FinHive Africa | 7-Day Financial Services Brief | 18 July 2026

FinHive Africa | Financial Services 7-Day Brief | 18 July 2026

FinHive Africa | 7-Day Financial Services Brief | 18 July 2026

Africa’s Money Rails Are Getting Faster, Stricter And More Connected

A curated editorial brief on fintech, payments, bank technology, digital identity, FX, remittances, mobile money and regulatory infrastructure across African financial services.

Opening Brief

The week was defined by payment infrastructure and supervision. Kenya widened bank-transfer checkout and digital-lender licensing, Rwanda moved domestic payments onto a national instant platform, Nigeria tightened FX and virtual-asset oversight, and South Africa pushed payment-system reform while banks expanded digital public-service access.

East Africa

PaymentsKenyaPaystack & Pesalink

Paystack brings Pesalink bank transfers into Kenyan checkout

Kenyan businesses can now accept Pesalink bank transfers directly through Paystack checkout. The integration moves Pesalink from a back-end settlement rail into the customer payment moment, giving merchants a tighter loop across collection, confirmation, settlement and reconciliation. It also shows how African PSPs are localising payment infrastructure instead of simply adding generic checkout options. For Kenyan SMEs, the value is smoother bank-transfer acceptance and fewer operational gaps after payment.
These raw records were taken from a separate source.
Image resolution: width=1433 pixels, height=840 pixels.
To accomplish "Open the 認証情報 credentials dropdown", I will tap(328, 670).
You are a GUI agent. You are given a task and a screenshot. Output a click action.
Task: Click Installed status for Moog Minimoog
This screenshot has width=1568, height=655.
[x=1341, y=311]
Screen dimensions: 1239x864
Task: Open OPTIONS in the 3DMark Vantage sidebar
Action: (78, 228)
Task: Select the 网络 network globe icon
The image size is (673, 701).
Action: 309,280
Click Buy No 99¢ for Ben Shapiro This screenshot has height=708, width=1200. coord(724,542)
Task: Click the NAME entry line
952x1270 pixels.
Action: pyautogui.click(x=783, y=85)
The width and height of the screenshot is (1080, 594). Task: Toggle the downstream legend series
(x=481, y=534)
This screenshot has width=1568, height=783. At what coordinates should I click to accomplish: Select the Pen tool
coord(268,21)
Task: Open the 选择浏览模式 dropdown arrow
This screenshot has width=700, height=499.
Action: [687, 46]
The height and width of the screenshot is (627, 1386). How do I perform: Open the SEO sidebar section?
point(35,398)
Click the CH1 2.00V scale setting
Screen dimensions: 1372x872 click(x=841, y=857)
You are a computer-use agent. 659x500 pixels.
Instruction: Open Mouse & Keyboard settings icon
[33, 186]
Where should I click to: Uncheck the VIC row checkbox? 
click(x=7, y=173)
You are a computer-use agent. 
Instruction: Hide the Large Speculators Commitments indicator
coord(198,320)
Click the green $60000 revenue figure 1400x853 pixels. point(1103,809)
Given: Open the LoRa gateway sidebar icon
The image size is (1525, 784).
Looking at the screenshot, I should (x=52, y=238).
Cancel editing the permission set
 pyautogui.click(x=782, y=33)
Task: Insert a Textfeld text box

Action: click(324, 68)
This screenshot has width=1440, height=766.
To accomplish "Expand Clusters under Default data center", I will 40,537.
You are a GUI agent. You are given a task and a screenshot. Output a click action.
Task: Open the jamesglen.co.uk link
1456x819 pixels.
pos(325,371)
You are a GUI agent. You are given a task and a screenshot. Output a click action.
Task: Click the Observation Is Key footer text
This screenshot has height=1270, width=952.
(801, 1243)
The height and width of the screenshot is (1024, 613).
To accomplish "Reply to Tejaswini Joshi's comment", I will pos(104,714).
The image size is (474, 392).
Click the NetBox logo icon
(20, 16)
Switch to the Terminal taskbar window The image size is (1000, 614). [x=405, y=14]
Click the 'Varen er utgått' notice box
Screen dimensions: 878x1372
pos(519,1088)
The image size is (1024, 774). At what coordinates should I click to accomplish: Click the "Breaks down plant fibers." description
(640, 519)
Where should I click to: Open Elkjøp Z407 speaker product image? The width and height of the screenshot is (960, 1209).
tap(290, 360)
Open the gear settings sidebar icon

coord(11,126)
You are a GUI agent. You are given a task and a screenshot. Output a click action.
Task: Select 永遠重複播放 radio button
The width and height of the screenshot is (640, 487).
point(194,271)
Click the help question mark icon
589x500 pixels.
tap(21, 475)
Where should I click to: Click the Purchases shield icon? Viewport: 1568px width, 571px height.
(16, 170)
Bank LeadershipKenyaStanbic Bank

Stanbic Bank Kenya taps Safaricom experience for CEO role

Stanbic Bank Kenya named former Safaricom executive Michael Mutiga as CEO, subject to regulatory approval. The appointment matters because Kenya’s banking sector is increasingly shaped by mobile money, data, customer platforms and telecom-finance convergence. Mutiga brings experience from Safaricom, operator of M-PESA, into a major bank inside the Standard Bank Group. That makes the move more than a leadership change; it reflects how banks are hiring for digital financial-services competition.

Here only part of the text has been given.